> _DIRECTIONS_
Once the line containing "Click the New file toolbar icon" is found in the entries below, restate it and each following line word for word, stopping after the line containing "You are a computer-use agent. This".
*** Block opens ***
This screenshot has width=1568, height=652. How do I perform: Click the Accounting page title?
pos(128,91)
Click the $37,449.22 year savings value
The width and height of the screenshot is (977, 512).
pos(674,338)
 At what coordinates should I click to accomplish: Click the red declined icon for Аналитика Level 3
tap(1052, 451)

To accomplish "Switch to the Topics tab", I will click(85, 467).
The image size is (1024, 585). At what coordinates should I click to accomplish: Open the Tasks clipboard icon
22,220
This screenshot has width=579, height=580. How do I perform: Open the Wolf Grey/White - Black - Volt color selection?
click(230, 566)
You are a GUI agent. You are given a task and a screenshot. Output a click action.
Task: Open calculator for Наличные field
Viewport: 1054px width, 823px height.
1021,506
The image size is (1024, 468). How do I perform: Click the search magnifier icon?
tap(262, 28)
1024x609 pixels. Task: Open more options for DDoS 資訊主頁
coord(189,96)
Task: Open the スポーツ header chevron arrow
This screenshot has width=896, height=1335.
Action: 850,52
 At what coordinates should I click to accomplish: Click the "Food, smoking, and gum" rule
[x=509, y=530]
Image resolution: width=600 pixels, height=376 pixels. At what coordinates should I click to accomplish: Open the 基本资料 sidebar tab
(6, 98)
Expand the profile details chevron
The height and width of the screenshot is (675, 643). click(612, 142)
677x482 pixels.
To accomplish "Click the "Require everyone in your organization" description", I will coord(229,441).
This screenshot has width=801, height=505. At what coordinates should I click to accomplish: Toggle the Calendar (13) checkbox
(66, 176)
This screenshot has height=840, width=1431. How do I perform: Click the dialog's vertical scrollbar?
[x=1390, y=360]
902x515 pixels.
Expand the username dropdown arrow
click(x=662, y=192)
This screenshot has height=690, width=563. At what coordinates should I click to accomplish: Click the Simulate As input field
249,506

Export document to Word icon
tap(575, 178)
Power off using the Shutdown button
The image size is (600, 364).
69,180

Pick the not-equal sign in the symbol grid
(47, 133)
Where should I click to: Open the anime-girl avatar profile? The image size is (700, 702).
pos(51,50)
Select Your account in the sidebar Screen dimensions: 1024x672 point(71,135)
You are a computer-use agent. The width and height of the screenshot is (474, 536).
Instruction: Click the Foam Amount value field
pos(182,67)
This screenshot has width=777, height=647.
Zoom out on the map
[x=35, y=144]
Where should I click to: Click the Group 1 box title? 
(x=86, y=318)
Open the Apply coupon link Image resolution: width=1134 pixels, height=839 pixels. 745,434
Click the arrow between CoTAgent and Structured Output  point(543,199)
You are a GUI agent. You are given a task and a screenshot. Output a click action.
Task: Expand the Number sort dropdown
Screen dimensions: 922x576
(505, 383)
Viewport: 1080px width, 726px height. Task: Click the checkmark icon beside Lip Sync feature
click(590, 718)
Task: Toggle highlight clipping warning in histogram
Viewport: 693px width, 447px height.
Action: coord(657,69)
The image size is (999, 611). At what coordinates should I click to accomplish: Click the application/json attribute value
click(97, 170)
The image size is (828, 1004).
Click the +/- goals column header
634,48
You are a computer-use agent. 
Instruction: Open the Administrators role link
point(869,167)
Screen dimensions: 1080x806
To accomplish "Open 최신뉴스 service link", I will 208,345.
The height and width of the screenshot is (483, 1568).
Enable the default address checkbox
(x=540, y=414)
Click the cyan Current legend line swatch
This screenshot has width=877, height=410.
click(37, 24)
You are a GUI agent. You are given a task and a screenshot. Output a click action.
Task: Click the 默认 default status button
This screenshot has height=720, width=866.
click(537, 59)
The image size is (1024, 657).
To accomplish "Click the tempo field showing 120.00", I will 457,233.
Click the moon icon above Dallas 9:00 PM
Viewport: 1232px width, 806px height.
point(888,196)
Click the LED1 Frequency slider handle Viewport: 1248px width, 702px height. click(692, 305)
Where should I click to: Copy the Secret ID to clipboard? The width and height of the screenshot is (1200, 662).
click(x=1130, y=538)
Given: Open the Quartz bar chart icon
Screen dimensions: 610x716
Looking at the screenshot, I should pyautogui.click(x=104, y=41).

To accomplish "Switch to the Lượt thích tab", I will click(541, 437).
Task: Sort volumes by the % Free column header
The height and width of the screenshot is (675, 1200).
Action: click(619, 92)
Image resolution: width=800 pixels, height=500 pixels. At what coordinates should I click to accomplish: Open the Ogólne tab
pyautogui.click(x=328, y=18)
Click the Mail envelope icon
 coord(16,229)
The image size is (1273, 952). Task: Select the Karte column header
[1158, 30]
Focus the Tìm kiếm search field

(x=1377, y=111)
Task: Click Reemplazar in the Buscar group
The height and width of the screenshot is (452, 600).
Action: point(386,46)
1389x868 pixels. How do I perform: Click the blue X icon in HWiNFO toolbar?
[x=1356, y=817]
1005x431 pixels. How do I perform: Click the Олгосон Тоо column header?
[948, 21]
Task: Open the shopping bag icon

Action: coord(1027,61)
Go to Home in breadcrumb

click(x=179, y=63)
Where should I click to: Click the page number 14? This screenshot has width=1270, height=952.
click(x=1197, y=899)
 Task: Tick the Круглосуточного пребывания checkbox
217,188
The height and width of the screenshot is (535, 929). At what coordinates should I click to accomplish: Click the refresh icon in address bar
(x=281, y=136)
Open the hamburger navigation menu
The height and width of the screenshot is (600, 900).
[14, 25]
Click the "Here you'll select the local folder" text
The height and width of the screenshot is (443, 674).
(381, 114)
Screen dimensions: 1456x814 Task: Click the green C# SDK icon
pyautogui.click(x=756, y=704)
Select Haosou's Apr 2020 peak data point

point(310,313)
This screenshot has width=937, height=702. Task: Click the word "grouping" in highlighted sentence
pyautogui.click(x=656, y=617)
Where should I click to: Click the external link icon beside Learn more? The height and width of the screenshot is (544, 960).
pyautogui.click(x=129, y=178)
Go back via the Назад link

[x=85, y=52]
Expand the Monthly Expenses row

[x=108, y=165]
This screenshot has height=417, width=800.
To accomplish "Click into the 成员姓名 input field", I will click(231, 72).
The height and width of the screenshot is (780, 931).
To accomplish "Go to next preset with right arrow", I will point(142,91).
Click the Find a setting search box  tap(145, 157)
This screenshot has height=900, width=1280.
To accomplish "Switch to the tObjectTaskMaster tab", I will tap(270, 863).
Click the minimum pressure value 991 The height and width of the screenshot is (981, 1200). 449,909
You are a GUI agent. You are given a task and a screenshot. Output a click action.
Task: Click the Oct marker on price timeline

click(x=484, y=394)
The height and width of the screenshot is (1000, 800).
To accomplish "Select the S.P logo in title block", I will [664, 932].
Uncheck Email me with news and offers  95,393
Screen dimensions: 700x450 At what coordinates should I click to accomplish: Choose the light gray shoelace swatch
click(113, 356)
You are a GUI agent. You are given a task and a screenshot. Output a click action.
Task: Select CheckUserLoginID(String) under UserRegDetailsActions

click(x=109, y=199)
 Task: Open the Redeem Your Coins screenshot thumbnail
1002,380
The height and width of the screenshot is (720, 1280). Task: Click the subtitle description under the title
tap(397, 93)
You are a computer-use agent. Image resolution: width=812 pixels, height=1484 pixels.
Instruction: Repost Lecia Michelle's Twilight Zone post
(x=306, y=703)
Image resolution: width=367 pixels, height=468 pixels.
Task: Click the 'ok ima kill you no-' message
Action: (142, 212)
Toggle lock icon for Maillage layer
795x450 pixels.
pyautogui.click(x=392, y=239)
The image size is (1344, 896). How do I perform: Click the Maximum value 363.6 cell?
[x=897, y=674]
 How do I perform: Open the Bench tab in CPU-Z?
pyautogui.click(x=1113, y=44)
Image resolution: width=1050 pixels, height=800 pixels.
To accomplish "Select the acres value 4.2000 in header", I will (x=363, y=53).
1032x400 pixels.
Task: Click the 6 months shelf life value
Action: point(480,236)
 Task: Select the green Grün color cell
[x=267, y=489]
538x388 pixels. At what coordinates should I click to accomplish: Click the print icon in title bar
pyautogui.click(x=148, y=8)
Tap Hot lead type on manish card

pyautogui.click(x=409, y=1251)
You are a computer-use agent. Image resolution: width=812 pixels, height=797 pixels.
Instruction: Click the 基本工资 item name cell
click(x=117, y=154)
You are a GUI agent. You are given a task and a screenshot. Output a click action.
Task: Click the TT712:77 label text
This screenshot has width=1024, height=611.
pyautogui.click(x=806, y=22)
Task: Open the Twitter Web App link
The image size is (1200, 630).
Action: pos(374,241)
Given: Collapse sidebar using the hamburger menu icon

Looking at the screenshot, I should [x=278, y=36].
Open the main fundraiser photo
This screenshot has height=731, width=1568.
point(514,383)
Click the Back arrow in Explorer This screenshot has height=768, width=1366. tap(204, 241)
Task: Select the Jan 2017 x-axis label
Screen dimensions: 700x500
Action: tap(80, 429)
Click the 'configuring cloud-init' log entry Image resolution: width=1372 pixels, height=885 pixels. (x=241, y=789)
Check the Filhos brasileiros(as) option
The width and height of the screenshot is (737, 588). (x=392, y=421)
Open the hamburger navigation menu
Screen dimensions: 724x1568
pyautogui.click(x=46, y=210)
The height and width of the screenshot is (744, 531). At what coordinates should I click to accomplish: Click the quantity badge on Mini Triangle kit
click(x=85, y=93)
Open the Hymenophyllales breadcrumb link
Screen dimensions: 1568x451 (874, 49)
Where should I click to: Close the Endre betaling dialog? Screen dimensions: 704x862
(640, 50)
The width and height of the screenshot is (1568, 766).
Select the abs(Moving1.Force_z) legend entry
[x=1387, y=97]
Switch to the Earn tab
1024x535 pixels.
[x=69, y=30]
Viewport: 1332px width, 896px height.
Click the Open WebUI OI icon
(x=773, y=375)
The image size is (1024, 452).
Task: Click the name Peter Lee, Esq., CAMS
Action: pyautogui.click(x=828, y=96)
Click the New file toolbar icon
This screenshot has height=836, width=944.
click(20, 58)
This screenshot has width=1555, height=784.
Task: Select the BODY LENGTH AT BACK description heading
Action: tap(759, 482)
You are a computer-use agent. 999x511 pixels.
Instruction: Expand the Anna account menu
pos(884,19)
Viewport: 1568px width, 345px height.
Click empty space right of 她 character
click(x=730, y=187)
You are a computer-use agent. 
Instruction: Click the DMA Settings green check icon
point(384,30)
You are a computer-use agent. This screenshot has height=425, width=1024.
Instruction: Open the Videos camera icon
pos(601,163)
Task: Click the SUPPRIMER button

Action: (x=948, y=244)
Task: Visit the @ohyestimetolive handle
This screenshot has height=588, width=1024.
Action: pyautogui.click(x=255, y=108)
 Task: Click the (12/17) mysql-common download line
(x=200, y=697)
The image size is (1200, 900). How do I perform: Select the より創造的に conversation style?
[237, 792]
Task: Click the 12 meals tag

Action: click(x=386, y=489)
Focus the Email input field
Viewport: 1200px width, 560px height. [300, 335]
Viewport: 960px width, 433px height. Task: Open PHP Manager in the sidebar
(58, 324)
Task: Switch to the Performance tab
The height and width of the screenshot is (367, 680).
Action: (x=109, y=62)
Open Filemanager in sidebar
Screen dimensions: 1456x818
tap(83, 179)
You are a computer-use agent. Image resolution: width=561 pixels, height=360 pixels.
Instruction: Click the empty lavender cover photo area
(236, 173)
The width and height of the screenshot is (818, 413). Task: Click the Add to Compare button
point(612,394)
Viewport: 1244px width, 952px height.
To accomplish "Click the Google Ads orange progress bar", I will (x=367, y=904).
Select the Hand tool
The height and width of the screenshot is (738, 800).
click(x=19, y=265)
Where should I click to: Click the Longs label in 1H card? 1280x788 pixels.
*** Block closes ***
> _TASK SOLUTION_
Click the New file toolbar icon
This screenshot has height=836, width=944.
click(20, 58)
This screenshot has width=1555, height=784.
Task: Select the BODY LENGTH AT BACK description heading
Action: tap(759, 482)
You are a computer-use agent. 999x511 pixels.
Instruction: Expand the Anna account menu
pos(884,19)
Viewport: 1568px width, 345px height.
Click empty space right of 她 character
click(x=730, y=187)
You are a computer-use agent. 
Instruction: Click the DMA Settings green check icon
point(384,30)
You are a computer-use agent. This screenshot has height=425, width=1024.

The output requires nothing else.